◆ Given task 1 ◆
Decide whether each statement agrees with the text on the reference voltage generator, answering yes or no and quoting the deciding words of the text: (a) the amplifier 39 may be left out; (b) the inverting amplifier 32' has a gain of 2; (c) in the arrangement of FIG. 7, the reference voltage source 31 is formed by a Zener diode.
◆ Given task 2 ◆
In the records, revise the part that opens with the line containing "y). Image resolution: width=1456 pixels, height=819 pixels." and closes with the line containing "center [236, 295].", replacing "Describe" with "Explain" and leaving everything else unchanged. Give only those lines.

◆ Source document ◆
-------

Furthermore, in the case where the gain of the DC amplifier 32 is not predetermined in its initial state, for example, in the case where the resistance values of the resistors 33 and 35 are not correctly adjusted, the output from the smoothing circuit 38 does not become zero from the beginning, and there is produced at the output terminal 36 a correct output which compensates for a deviation of the gain of the DC amplifier 32.

When the voltage Vz of the reference voltage source 31 is not correctly at its reference value, a faulty voltage is yielded at the output terminal 36. In the present invention, however, a digital voltmeter or the like is connected to the terminal 36 prior to the use of the reference voltage generator and the set value for the setting circuit 42 is changed to bring the output at the output terminal 36 to a desired reference voltage while observing an indication on the voltmeter or the like. That is, the setting circuit 42 is formed not only by a register but also by at least one so-called digital switch 43 (FIG. 12), and the digital switch is manually reset, while observing the voltage at the output terminal 36, until it becomes a desired value; namely, even if the output voltage from the reference voltage source 31 is different from its predetermined value, it can be corrected. Accordingly, the reference voltage source 31 can be replaced with a new one, and voltage fluctuations of the reference voltage source 31 due to a temperature change or with the lapse of time can easily be corrected.

In FIG. 2, the amplifier 39 is used to lower the output impedance and amplify the output but may also be left out. In the embodiment of FIG. 2, a negative reference voltage is obtained at the output terminal 36 with respect to the positive output from the reference voltage source 31; in order to obtain a positive reference voltage, use is made of, for example, such a circuit arrangement as shown in FIG. 6. The output at the reference voltage output terminal 36 is supplied to an inverting amplifier 32' having a gain of 1, and the voltage yielded at its output terminal 48 and the voltage at the terminal 36 are changed over by a switch 37' as is the case with the foregoing embodiment, and the switch output is smoothed by a smoothing circuit 38', thereafter being fed back to an amplifier 32' via an amplifier 39'. The switch 37' is placed under the control of a control circuit 41' and its set value is changed by a setting circuit 42'. In this case, since the gain of the amplifier 32'is 1, the change-over ratio of the switch 37' is selected to be substantially 1 and this change-over ratio needs to be changed only a little for a gain correction.

In FIG. 2, the reference voltage produced is opposite in polarity to the output voltage from the reference voltage source 31, but it is also possible to directly obtain a reference voltage of the same polarity as the output voltage from the reference voltage source 31. FIG. 7 illustrates an example of a circuit arrangement therefor, in which parts corresponding to those in FIG. 2 are identified by the same reference numerals. For example, the reference voltage source 31 is formed by a Zener diode and its output voltage is provided to the non-inverting input side of the operational amplifier 34 in the non-inverting type DC amplifier 32. From the output side of the operational amplifier 34 is led out the output terminal 36. The switch 37 is changed over between the output at the output terminal 36 and the ground potential instead of the output from the reference voltage source 31, and the output from the switch 37 is applied to a difference detector 49 via the smoothing circuit 38. The difference detector 49 detects the difference between the outputs from the smoothing circuit 38 and the reference voltage source 31, and the detected difference output is fed back to the non-inverting amplifier 32, i.e. to the inverting input side of the operational amplifier 34. The DC amplifier 32 is grounded at the inverting input side via a resistor 33, and the inverting input side is connected via the feedback resistor 35 to the output side.

-------

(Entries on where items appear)
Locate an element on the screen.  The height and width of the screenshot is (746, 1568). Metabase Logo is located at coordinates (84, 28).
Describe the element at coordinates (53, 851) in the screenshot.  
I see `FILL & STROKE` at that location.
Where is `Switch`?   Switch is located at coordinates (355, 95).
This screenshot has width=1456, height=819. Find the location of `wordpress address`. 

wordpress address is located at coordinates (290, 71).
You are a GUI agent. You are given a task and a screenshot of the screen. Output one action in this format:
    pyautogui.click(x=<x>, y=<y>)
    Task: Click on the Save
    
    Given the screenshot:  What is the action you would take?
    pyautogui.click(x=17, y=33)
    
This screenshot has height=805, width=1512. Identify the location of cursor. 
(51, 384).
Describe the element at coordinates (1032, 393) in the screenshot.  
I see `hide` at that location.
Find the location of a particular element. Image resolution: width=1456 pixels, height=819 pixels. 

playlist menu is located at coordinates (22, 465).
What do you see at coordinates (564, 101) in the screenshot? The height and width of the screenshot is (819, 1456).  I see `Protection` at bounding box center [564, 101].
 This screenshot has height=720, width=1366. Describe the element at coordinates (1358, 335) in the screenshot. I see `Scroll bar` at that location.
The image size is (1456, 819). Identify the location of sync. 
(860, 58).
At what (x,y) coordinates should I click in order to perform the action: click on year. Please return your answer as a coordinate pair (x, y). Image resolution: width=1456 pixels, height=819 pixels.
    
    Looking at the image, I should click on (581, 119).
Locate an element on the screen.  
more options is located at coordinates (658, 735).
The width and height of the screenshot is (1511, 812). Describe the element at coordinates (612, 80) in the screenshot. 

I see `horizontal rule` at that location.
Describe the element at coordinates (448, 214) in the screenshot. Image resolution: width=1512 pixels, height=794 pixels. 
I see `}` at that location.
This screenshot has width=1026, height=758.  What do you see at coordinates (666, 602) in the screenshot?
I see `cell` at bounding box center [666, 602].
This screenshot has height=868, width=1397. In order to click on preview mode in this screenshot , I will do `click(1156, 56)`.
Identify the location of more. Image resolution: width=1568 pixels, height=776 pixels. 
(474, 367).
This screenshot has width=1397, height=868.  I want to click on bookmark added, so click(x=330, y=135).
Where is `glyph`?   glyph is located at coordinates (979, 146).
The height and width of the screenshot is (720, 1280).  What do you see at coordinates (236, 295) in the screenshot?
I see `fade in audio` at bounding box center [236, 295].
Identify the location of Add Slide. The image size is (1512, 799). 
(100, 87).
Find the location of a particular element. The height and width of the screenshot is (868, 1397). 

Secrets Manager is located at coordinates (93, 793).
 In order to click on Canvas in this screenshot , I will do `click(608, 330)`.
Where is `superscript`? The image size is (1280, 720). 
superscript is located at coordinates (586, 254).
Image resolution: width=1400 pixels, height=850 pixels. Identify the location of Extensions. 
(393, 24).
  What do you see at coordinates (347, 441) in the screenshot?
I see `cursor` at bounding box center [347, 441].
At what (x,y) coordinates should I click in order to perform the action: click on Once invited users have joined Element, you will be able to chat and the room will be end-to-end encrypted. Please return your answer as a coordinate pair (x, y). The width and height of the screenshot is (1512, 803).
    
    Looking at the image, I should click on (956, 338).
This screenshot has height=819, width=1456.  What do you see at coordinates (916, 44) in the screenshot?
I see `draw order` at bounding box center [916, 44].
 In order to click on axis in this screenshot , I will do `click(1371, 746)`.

-------

◆ Correct result 1 ◆
(a) Yes: "the amplifier 39 is used to lower the output impedance and amplify the output but may also be left out."
(b) No: "an inverting amplifier 32' having a gain of 1."
(c) Yes: "the reference voltage source 31 is formed by a Zener diode."

◆ Correct result 2 ◆
At what (x,y) coordinates should I click in order to perform the action: click on year. Please return your answer as a coordinate pair (x, y). Image resolution: width=1456 pixels, height=819 pixels.
    
    Looking at the image, I should click on (581, 119).
Locate an element on the screen.  
more options is located at coordinates (658, 735).
The width and height of the screenshot is (1511, 812). Explain the element at coordinates (612, 80) in the screenshot. 

I see `horizontal rule` at that location.
Explain the element at coordinates (448, 214) in the screenshot. Image resolution: width=1512 pixels, height=794 pixels. 
I see `}` at that location.
This screenshot has width=1026, height=758.  What do you see at coordinates (666, 602) in the screenshot?
I see `cell` at bounding box center [666, 602].
This screenshot has height=868, width=1397. In order to click on preview mode in this screenshot , I will do `click(1156, 56)`.
Identify the location of more. Image resolution: width=1568 pixels, height=776 pixels. 
(474, 367).
This screenshot has width=1397, height=868.  I want to click on bookmark added, so click(x=330, y=135).
Where is `glyph`?   glyph is located at coordinates (979, 146).
The height and width of the screenshot is (720, 1280).  What do you see at coordinates (236, 295) in the screenshot?
I see `fade in audio` at bounding box center [236, 295].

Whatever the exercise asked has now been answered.